Problem: extract just the 255-aa protein kinase domains from a set of 70 sequences.
You don't really need to use the split() method; slicing the original sequence should do it once you've calculated the sequence coordinates.
If you're already parsing some of HMMer's plain-text output, you can look at the fields "hmmfrom" and "hmm to" to see how many positions are missing from the start and end of the sequence, then look at the "alifrom" and "ali to" fields to determine the positions of the original sequence that matched the HMM profile. Then, simple arithmetic to get the coordinates in the original sequence:
The sequence coordinates of the aligned region also appear in the Stockholm output, in the sequence identifier after the slash character -- so you can also count the number of terminal dashes, minus any leading or trailing insert (lowercase) characters.

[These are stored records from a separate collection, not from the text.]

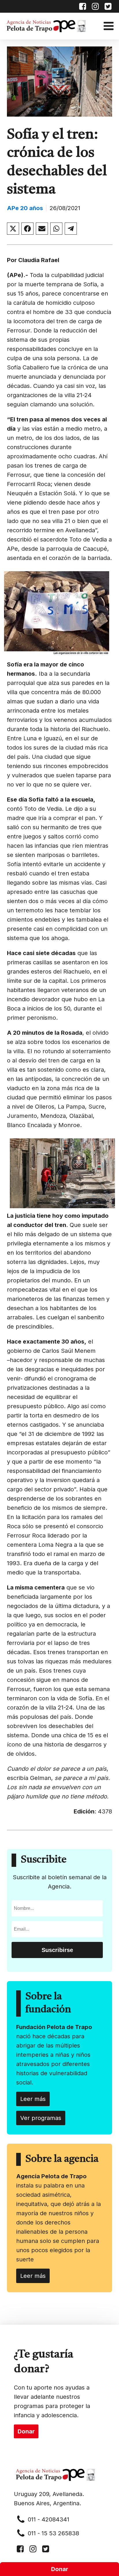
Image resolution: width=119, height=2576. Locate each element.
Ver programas (40, 2117)
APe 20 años (25, 208)
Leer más (33, 2098)
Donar (59, 2569)
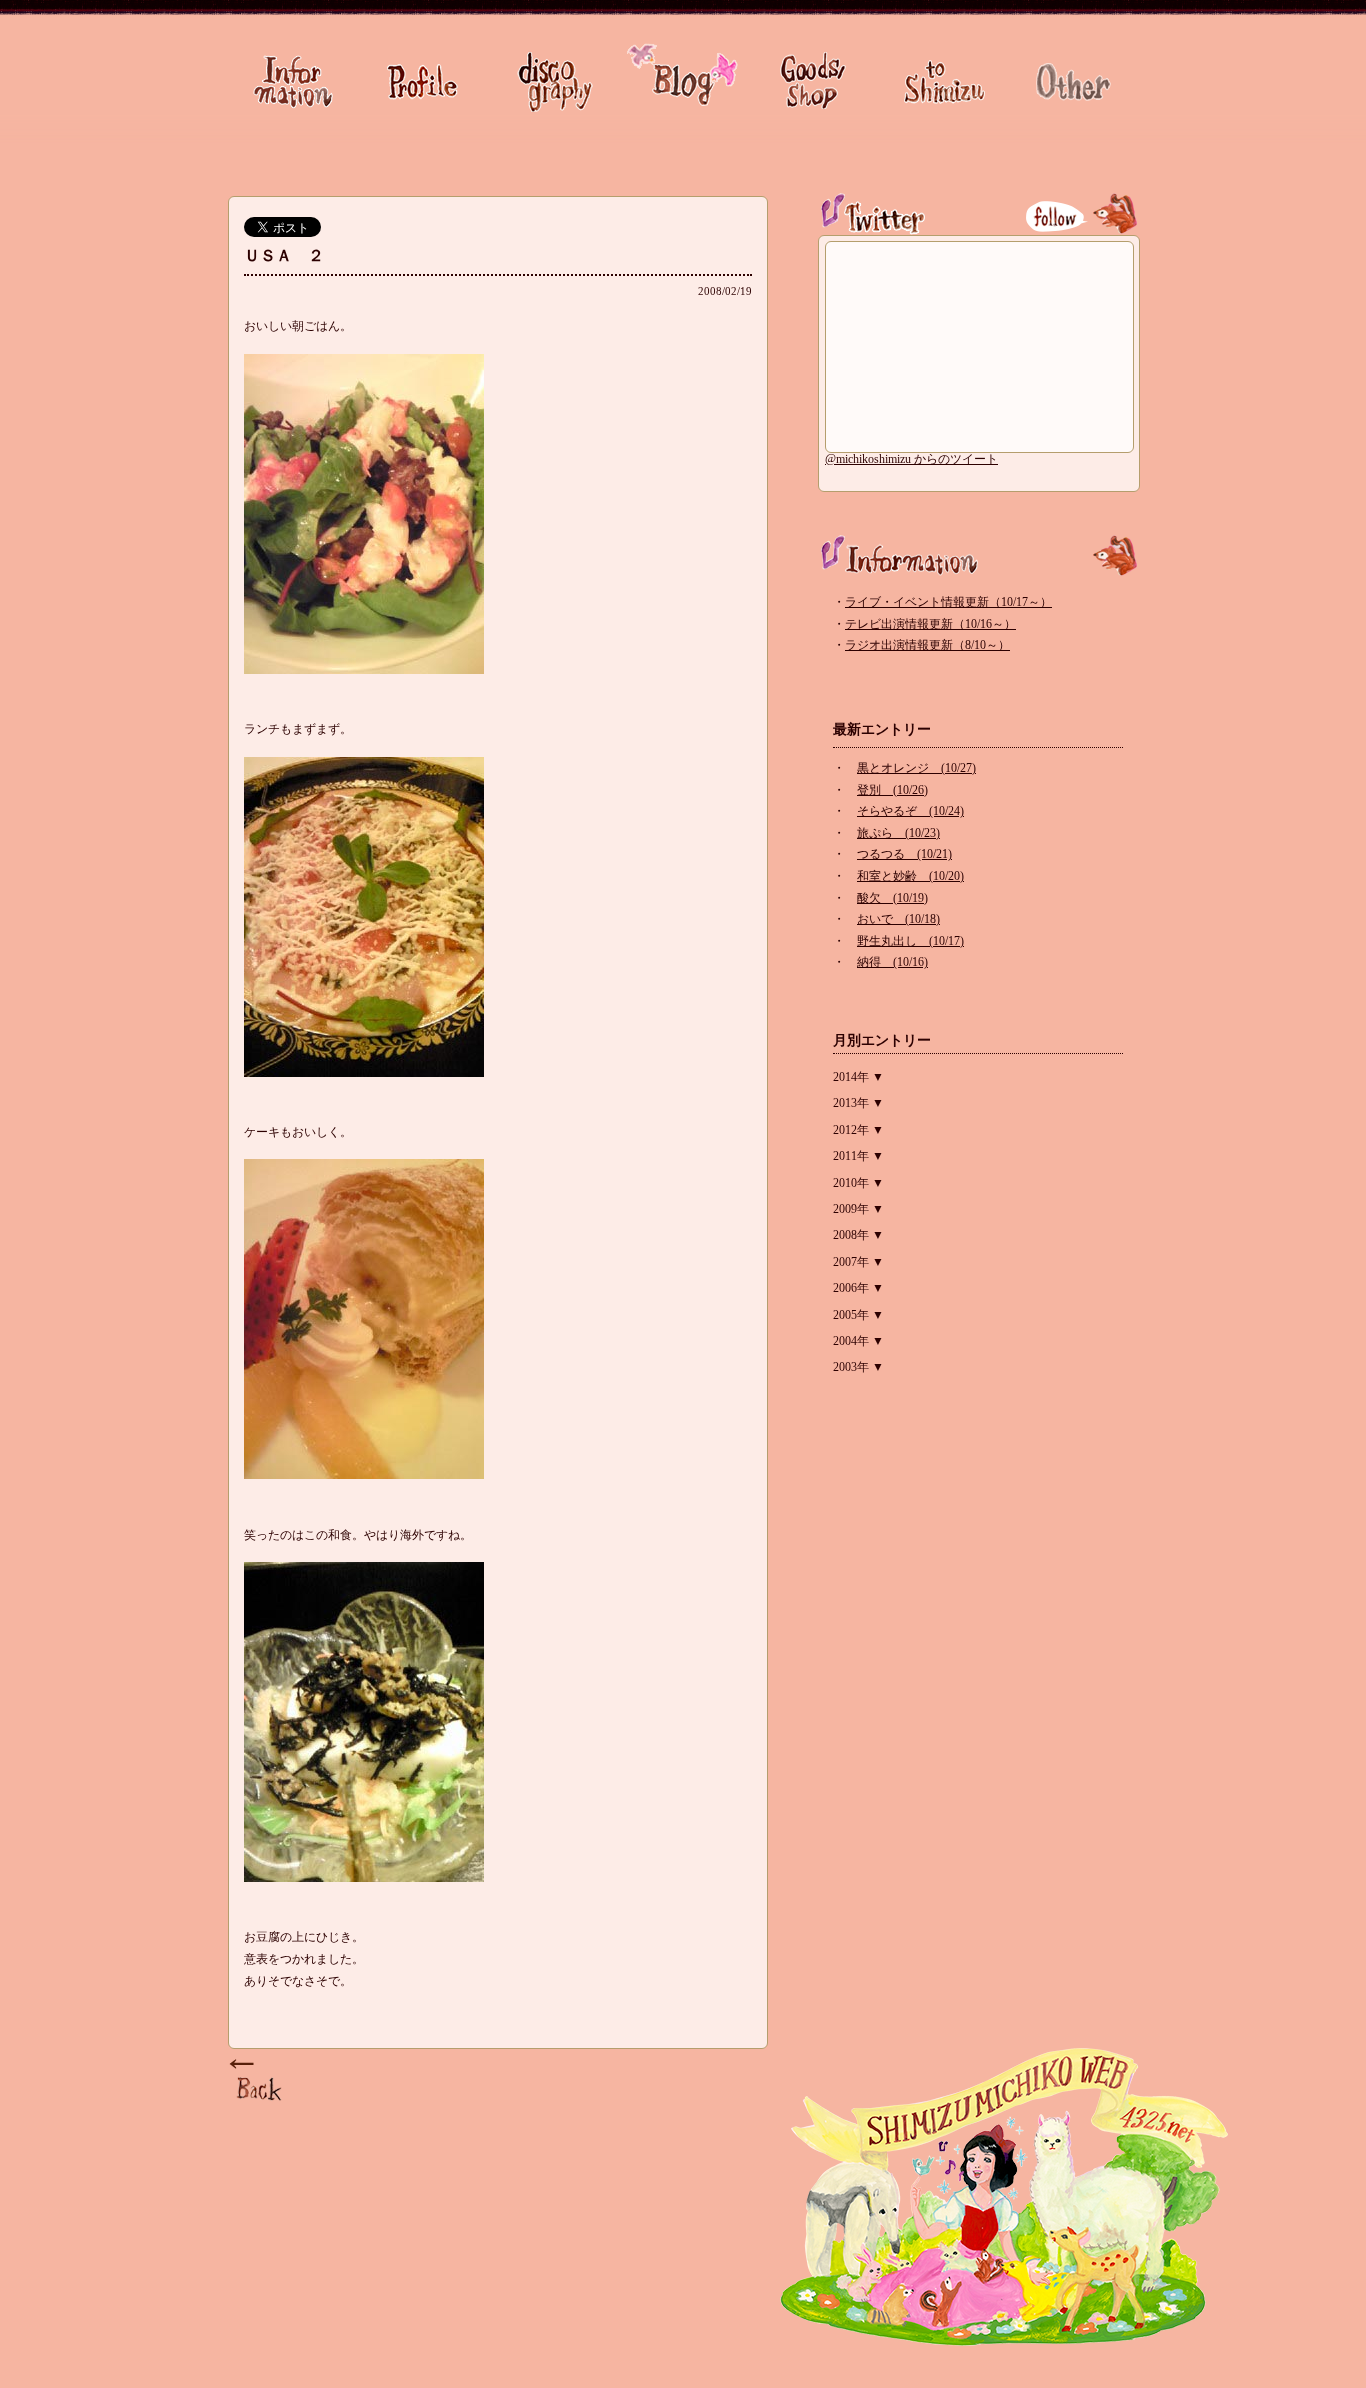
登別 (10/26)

Keep in mind that for some purposes, the missing sequence positions might not be meaningful -- e.g. many biologically functional kinases are missing one or more subdomains, so the sequence portions that were left out by the HMM profile could be phylogenetically or structurally unrelated to the typical kinase subdomain. Though if the missing portions are only 3-4 aa I think you're fine, it's just HMMer being stubborn.